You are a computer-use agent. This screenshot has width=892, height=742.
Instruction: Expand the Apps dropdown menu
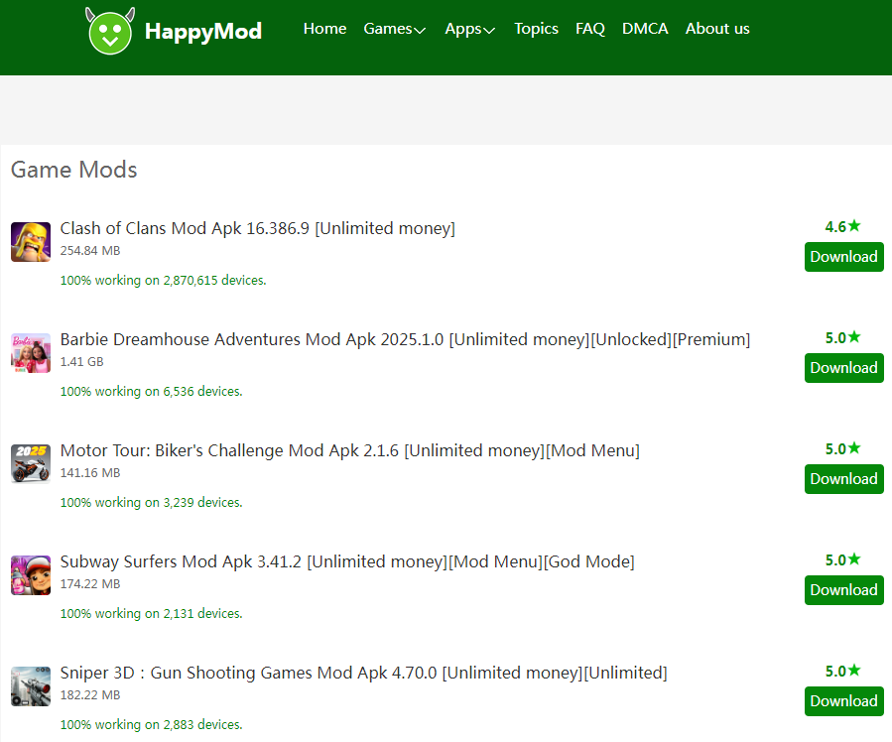click(470, 29)
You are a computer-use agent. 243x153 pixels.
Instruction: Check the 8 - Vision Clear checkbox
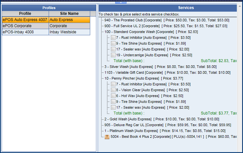pyautogui.click(x=113, y=90)
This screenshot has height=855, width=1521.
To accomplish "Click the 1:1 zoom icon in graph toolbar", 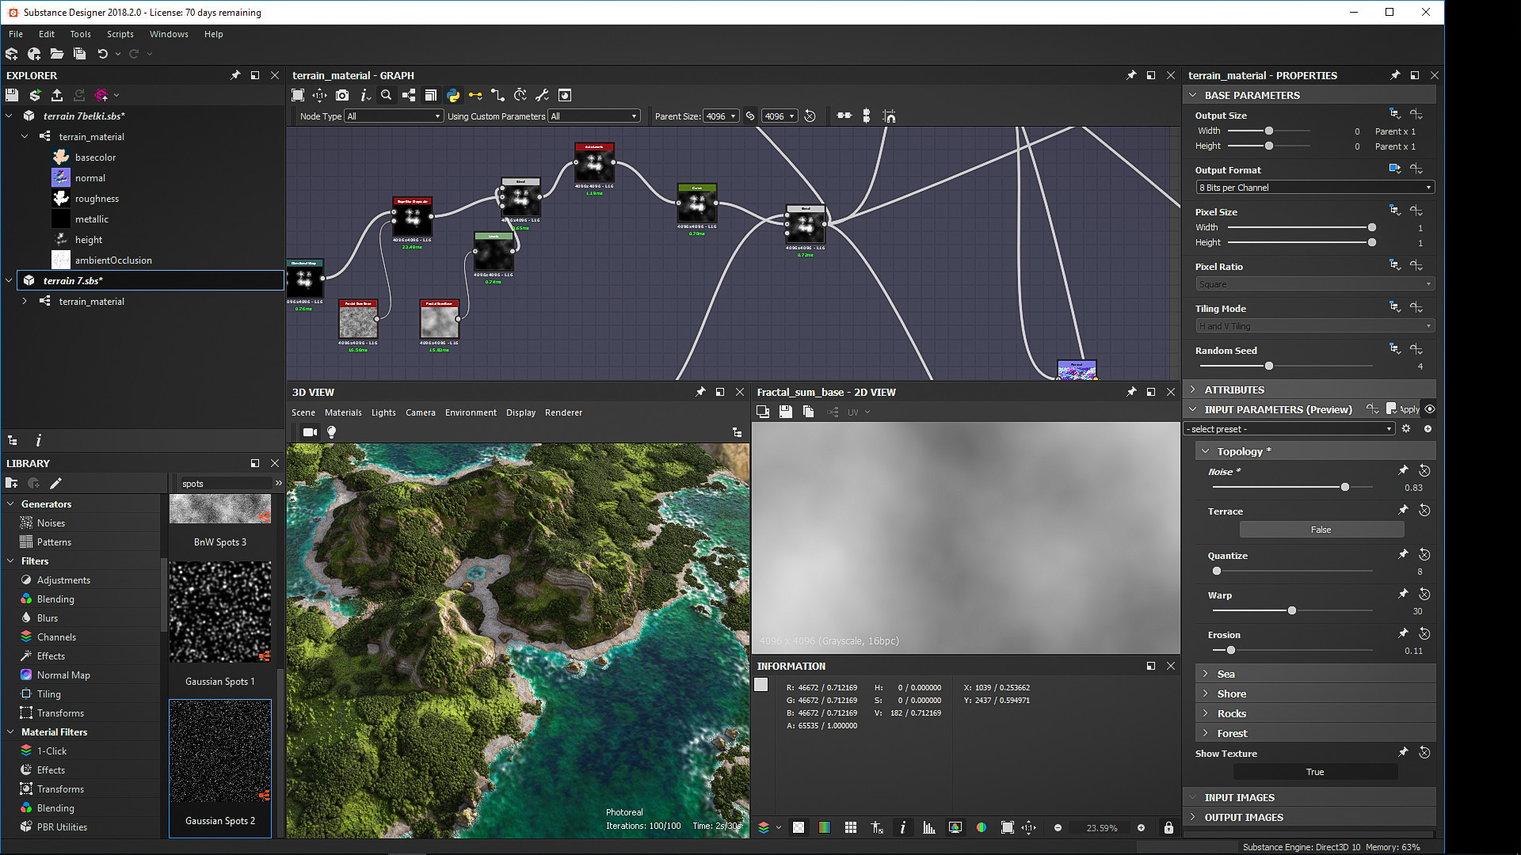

◆ What the exercise asks
Render all of the material above as a JSON list of strings, with one string for each line, no blank lines, and the pictures left out.

◆ Solution for this exercise
[
  "You are a computer-use agent. This screenshot has width=892, height=742.",
  "Instruction: Expand the Apps dropdown menu",
  "click(470, 29)",
  "You are a computer-use agent. 243x153 pixels.",
  "Instruction: Check the 8 - Vision Clear checkbox",
  "pyautogui.click(x=113, y=90)",
  "This screenshot has height=855, width=1521.",
  "To accomplish \"Click the 1:1 zoom icon in graph toolbar\", "
]